Arte ancestral de conservación

La fermentación es una tradición milenaria que convierte a los productos en superalimentos.

04 mar 2019 / 10:45

Antes de que exista la refrigeración, nuestros antepasados buscaron un método para conservar los alimentos perecibles sobre todo en épocas de sequía, períodos helados o largas travesías. Se dieron cuenta de que envolviendo los vegetales en sal, estos conservaban sus propiedades, desconociendo los beneficios que este proceso brindaba a la salud, señala Catalina Vallejo, experta en fermentación. Ella afirma que esta no es una tendencia gastronómica, sino una necesidad de volver a lo básico, de retomar una costumbre de la cual podemos sacar mucho provecho. “Se puede fermentar todo elemento que haya estado vivo o salido de una planta, desde frutos secos, granos, cereales, frutas, vegetales, hasta carnes, huevos, solo que el proceso es diferente”.

Ricos y saludables

Al fermentar se crea un ecosistema ideal para la proliferación de bacterias beneficiosas (de los propios vegetales) que contagian a las patógenas, volviéndolas casi inexistentes en estos alimentos. Al mismo tiempo potencia los micronutrientes de los fermentados, por lo que las enzimas digestivas aumentan y hay una mejor digestión, que ayuda en la desintoxicación del cuerpo y favorece al sistema inmunológico, haciendo a las personas menos propensas a enfermedades y alergias. También ayuda a las vías respiratorias y a la salud cardiovascular, mental, hormonal y bienestar en general.

Tenga en cuenta

- Manipúlelos con tenedor o cuchara de madera o silicón, no metal, excepto que sea acero inoxidable.

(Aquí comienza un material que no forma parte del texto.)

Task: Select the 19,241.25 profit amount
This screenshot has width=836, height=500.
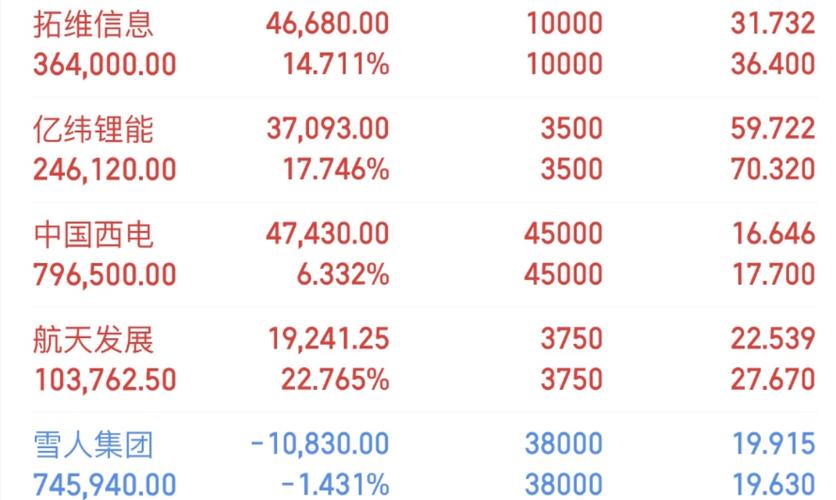Action: tap(327, 341)
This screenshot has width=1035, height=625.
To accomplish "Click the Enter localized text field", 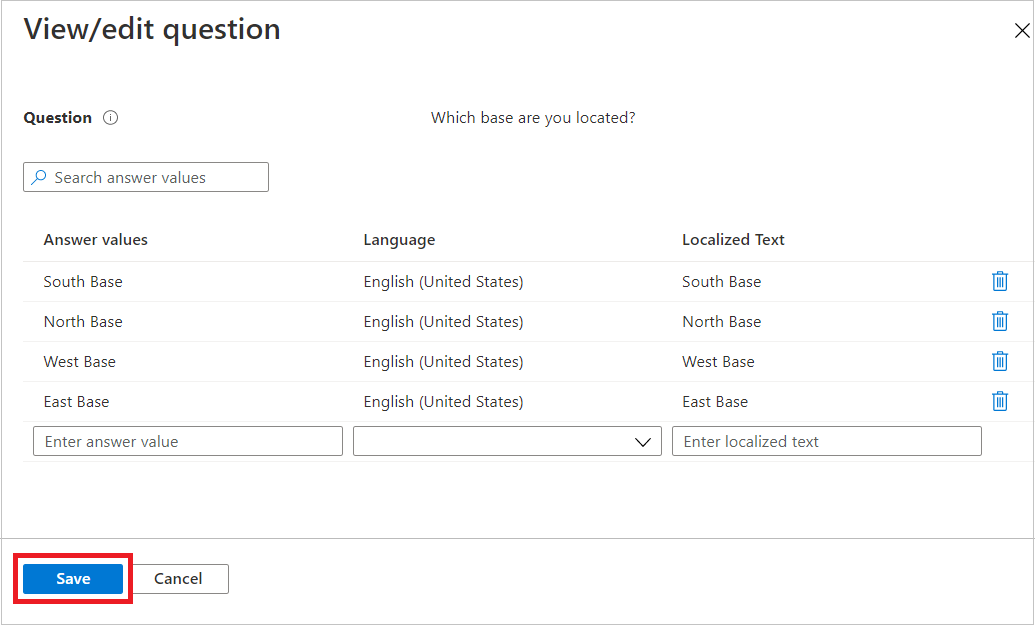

- Inicie su consumo con no más de una cucharada diaria. El cuerpo no está acostumbrado a recibir una carga de bacterias demasiado alta, por lo que se presentarán molestias gástricas que durarán de 7 a 9 días, hasta que el organismo se adapte y los intestinos los pidan. Cada semana incremente una cucharada hasta que coma diariamente una taza o una taza y media, como máximo.

Arte ancestral de conservación

Chucrut de col

Ingredientes:

Col y sal.

Elaboración:

Mezclar 15 g de sal por cada 800 g de col cortada y masajearla (con guantes) hasta generar salmuera, que suelte sus jugos provocados por la deshidratación de la sal. Envasarla en vidrio y mantener el vegetal bajo su salmuera de 15 a 30 días en el recipiente. El proceso se hace lejos de los rayos del sol, calor y frío extremo, a una temperatura que va de 22 a 30 °C. Con proteínas es excelente, ayuda a la digestión.